+++ PASSAGE FOR REVIEW
As such, the empowering provisions under which Minister of the DPSA issues the Determinations are sections 3(5)(a) and 5(6)(b) of the Public Service Act[47] (the PSA).
[134] Section 3(5)(a) of the PSA provides that:
“Subject to the Labour Relations Act and to any collective agreement, the Minister may make determinations regarding any conditions of service employees generally, or categories of employees, including determinations regarding a salary scale for all employees, or a salary scale for particular categories of employees, and allowances for particular categories of employees.”
[135] The Minister's power to make determinations is therefore subject to the Labour Relations Act[48] and to any collective agreement. This was also confirmed by Ms. Rilityane during her evidence.
[136] Section 5(6)(b) of the PSA provides that:
“The Minister may for the proper implementation of the collective agreement, elucidate or supplement such determination by means of a directive, provided that the directive is not in conflict with or does not derogate from the terms of the agreement.”
[137] The aforesaid provision makes it clear that the Minister’s power is subject to the collective agreement referred to in the provision. Importantly, it is made clear that the Minister may not, in exercising his power, cause any conflict or derogation from the terms of the collective agreement and Ms. Rilityane initially agreed with this proposition.
[138] PSCBC Resolution 2 of 2015 is a collective agreement, the objective of which is to provide for a multi-year salary adjustment and improvements to conditions of service for a three-year period (2015 – 2018). It provides at clause 2.1.2 that “[t]his agreement binds the employer and employees who are employed by the state and who fall within the registered scope of the Council.” Ms. Rilityane confirmed in her evidence in chief that the registered scope of the Council is level 1 to 12, and excludes employees at levels 13 and above. Ms. Rilityane also accepted that where an agreement is reached by the Council that agreement is limited to those employees who are employed up until level 12. It must then follow that the Minister has no power to make any Determination that affects employees who are beyond the registered scope of the Council.
++++++
*REQUIRED ACTION 1:* Please list every statute or agreement that the excerpt on the Minister's determination powers names by title.
*REQUIRED ACTION 2:* According to Ms. Rilityane's evidence in the excerpt on the Minister's determination powers, which employee levels make up the registered scope of the Council?
*REQUIRED ACTION 3:* Carry on writing the excerpt on the Minister's determination powers from its last sentence.
+++ PROVIDED INFORMATION
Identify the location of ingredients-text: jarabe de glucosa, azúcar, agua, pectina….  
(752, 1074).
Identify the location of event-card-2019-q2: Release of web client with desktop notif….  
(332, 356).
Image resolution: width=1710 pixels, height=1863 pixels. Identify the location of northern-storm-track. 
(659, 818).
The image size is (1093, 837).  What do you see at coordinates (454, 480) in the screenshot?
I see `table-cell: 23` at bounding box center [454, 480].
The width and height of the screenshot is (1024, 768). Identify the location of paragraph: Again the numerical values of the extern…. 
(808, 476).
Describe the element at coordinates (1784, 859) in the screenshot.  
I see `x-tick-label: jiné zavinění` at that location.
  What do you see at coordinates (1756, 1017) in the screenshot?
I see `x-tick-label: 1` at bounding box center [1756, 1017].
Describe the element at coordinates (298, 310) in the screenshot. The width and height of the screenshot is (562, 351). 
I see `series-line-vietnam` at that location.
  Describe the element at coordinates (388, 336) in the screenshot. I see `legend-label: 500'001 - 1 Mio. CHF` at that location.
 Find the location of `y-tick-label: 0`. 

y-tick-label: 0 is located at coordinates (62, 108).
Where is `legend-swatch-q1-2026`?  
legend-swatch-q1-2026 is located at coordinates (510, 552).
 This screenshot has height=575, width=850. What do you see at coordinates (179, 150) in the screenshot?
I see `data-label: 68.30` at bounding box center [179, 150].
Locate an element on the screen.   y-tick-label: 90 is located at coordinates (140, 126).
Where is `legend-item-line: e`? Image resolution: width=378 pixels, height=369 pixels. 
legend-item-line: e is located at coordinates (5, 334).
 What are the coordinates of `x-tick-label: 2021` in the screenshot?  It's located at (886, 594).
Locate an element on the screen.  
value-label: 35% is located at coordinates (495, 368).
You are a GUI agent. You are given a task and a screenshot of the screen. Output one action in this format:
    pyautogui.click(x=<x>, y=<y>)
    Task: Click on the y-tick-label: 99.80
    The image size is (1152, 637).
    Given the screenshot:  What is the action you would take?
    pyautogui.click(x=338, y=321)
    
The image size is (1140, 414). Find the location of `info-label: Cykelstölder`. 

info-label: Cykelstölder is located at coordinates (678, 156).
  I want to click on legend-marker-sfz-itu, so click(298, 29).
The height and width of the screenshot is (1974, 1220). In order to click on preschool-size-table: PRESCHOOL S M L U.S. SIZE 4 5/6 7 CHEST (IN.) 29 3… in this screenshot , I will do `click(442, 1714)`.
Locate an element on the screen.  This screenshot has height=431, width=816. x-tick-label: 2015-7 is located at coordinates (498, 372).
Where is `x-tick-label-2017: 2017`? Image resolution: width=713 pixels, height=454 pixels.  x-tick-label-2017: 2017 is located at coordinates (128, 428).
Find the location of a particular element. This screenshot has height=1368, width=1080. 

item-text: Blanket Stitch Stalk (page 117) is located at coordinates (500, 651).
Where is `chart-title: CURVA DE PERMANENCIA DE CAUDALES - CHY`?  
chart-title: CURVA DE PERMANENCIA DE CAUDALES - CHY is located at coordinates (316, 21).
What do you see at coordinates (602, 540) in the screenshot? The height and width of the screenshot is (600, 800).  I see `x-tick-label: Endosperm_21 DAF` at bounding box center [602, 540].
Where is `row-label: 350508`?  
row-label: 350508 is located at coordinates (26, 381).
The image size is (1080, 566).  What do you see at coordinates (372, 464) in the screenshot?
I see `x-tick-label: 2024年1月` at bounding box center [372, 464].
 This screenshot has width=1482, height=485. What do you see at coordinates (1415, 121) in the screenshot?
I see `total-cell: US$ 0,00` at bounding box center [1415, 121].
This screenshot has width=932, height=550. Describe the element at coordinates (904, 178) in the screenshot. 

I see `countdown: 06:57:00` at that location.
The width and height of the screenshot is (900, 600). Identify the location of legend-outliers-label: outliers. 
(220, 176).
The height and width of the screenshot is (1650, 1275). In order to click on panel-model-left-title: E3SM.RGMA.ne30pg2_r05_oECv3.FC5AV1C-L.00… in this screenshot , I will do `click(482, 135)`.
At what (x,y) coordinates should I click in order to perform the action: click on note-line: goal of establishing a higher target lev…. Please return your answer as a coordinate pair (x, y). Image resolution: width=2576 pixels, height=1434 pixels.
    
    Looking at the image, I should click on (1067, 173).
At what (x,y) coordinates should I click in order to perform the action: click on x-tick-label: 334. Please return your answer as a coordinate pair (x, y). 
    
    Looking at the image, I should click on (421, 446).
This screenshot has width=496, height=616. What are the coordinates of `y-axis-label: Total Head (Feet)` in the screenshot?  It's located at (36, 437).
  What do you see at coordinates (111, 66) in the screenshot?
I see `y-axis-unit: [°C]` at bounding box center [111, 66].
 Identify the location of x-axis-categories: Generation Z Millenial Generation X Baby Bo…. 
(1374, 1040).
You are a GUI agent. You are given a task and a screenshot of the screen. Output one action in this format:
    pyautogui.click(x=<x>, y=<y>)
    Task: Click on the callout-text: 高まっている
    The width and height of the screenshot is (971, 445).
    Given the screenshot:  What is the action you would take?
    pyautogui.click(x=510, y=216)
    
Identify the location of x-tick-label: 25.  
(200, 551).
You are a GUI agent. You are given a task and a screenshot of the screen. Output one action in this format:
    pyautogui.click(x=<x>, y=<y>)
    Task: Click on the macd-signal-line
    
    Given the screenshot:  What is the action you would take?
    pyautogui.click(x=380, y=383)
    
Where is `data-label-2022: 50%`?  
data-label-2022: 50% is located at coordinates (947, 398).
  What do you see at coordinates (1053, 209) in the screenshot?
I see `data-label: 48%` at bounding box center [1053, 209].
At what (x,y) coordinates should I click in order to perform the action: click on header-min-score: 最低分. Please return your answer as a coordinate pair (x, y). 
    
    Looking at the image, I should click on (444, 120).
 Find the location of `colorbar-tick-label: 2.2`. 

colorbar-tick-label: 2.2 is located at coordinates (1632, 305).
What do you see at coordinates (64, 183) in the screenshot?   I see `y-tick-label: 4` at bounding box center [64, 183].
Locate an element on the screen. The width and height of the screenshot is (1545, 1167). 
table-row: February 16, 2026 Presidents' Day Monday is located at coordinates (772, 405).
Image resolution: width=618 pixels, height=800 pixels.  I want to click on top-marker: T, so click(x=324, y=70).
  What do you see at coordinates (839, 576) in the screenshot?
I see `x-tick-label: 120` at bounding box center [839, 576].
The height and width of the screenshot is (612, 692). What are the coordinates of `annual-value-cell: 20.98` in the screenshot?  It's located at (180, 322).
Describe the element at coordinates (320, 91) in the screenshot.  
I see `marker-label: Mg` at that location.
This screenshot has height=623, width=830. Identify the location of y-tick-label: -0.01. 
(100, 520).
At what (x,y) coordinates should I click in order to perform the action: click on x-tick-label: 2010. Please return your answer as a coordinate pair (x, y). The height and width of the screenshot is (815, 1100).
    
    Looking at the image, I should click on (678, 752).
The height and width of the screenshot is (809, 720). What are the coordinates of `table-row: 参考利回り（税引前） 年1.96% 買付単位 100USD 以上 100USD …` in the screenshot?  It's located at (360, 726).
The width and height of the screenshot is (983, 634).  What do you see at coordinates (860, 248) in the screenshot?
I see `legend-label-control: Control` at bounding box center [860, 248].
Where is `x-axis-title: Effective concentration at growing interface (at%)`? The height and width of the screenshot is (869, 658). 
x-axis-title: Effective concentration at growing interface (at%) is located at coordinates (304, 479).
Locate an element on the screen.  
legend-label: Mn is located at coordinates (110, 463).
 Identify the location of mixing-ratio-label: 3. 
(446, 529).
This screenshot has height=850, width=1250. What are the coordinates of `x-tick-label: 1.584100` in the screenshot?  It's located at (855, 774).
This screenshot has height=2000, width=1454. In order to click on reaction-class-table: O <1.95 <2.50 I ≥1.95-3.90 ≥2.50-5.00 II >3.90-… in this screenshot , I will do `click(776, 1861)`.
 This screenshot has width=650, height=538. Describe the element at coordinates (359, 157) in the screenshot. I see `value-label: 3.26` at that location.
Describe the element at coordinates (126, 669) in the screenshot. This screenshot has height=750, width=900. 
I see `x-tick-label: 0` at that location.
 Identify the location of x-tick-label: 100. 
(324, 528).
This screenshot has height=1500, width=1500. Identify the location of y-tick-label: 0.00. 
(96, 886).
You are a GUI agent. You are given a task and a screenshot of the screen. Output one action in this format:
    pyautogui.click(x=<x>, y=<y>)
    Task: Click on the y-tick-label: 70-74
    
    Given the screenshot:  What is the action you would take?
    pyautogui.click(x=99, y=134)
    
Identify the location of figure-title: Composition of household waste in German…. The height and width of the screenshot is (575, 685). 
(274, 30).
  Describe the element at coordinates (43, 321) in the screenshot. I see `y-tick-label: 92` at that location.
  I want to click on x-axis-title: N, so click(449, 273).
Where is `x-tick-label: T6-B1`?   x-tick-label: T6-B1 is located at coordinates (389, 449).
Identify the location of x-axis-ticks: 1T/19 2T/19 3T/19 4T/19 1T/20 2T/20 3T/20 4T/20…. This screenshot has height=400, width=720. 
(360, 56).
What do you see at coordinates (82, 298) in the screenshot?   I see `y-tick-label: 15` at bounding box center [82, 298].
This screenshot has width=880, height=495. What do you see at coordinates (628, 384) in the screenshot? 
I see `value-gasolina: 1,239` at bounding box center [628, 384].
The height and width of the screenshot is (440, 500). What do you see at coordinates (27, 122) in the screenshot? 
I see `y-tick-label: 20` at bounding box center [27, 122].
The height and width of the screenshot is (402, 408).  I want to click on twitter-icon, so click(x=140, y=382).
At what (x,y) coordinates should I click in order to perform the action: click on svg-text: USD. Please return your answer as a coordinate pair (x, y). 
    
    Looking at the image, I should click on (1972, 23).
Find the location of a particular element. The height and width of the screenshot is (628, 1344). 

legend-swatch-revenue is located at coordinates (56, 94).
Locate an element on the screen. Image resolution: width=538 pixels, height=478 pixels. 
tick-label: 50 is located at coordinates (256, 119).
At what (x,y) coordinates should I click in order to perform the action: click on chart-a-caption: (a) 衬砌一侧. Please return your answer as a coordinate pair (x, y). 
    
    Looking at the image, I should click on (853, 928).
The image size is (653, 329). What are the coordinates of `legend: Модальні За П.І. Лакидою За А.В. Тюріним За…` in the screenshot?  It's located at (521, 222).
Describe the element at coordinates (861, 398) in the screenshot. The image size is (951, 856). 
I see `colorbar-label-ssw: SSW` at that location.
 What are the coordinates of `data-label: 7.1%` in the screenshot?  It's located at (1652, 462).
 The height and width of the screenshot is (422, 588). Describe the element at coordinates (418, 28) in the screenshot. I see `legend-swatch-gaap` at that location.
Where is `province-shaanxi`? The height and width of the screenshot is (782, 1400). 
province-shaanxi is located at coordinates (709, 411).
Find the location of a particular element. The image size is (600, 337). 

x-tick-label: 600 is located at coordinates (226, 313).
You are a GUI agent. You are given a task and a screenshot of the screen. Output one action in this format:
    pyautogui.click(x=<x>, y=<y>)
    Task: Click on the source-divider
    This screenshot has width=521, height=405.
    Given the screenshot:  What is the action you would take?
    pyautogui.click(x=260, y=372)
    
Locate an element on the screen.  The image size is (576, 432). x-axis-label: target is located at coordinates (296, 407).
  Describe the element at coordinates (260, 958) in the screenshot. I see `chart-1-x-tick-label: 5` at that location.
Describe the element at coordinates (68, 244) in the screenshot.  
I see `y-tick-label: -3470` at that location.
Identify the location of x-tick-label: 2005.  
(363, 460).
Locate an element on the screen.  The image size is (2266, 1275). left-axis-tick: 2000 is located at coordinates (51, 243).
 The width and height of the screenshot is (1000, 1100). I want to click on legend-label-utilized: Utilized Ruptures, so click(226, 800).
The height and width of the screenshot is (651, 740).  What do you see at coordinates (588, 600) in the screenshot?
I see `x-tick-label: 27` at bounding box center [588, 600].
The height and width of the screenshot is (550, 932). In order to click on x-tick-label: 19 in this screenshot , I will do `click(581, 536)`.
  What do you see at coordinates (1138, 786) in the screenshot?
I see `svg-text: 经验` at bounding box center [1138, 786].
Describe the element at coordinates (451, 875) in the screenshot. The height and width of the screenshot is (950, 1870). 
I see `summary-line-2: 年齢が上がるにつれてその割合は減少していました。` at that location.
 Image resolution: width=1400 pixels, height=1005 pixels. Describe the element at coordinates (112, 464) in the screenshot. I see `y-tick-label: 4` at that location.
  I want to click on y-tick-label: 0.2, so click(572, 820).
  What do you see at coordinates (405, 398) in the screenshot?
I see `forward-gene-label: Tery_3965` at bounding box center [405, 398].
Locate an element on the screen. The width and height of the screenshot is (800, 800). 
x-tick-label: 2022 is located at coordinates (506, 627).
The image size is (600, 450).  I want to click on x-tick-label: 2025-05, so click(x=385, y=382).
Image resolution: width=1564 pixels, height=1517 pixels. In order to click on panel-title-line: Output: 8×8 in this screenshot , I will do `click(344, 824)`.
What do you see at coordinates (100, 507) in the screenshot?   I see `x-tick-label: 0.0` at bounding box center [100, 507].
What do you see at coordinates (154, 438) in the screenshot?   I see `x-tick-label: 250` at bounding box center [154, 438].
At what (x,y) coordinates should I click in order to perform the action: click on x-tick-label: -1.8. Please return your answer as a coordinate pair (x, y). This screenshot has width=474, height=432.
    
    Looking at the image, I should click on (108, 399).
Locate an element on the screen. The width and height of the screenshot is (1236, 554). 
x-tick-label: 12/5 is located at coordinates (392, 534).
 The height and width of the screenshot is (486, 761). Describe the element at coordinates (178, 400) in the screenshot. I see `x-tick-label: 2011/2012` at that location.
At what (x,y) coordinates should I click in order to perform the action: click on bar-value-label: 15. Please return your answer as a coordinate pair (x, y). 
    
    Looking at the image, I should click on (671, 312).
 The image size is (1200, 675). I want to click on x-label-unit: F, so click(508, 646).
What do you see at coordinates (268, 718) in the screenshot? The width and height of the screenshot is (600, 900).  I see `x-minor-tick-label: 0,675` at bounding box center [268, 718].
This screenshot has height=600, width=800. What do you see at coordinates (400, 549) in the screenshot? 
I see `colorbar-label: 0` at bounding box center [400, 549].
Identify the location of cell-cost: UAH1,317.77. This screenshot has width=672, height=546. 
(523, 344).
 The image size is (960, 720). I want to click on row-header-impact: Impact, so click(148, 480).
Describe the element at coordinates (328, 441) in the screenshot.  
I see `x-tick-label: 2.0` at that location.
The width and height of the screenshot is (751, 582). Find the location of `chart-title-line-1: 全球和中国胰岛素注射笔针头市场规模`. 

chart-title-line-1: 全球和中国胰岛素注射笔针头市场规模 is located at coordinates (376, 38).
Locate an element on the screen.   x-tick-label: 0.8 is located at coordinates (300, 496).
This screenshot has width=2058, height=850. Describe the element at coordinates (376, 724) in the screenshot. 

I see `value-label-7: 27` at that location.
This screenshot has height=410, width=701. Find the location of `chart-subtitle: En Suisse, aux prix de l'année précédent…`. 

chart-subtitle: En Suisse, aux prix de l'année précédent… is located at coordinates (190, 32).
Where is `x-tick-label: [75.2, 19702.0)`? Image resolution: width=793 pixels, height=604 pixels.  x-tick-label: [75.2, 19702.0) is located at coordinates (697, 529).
++++++
*RESULT 1:*
Public Service Act
Labour Relations Act
PSCBC Resolution 2 of 2015

*RESULT 2:* Levels 1 to 12. Employees at level 13 and above are excluded.

*RESULT 3:*
[139] Ms. Rilityane, following an adjournment proceeded to adopt a different stance during re-examination, despite all of the concessions stated above while under cross-examination she went on to state that notwithstanding that, PSCBC Resolution 2 of 2015 which is a collective agreement, signed by various unions, is applicable to employees from levels 1 to 12, the resolution nonetheless applies to all retired employees regardless of the level they occupied prior to their retirement.
[140] This cannot be correct, as an agreement between specified parties cannot, as a matter of law, apply to individuals who fall outside the registered scope of the Council. The employer and unions who are mandated to act on behalf of a specified group of employees cannot negotiate benefits in respect of persons who are excluded from the forum in which such an agreement is concluded.
[141] Ms. Rilityane’s contention in re-examination that retired employees occupy no post level and can therefore be included in a collective agreement to which they were not a party is clearly bad in law. This is inter alia so because it is the post level at which the employee retires which determines whether the employee is entitled to the benefits conferred by the collective agreement.
[142] Ms. Brink testified that her work, inter alia, entails assisting the bargaining process as well as the implementation of collective agreements and the development of ministerial determinations. She was involved in the ministerial determination directive on medical assistance for in service as well as former employees. She supported the assumption that the plaintiffs would qualify for the increases in medical aid contributions and that it would include senior management post-retirement.
[143] She relied solely on resolution 13, clause 3.5 of the collective agreement of 1998 for the proposition that collective agreements include senior managers. However, in terms of clause 3.5 collective agreements relate to senior managers who sign a performance agreement. Ms. Brink however insisted that senior management was included, and proposed that once one retires your service level falls away. She furthermore testified that the unions can bargain on behalf of employees that fall within the scope of PSCBC, however in terms of the Labour Relations Policy Framework, senior management falls outside of it unless specifically included. She testified at length about the Bargaining Council and the Unions’ right to reach agreements in the collective bargaining process, which would include senior management and specifically retirees.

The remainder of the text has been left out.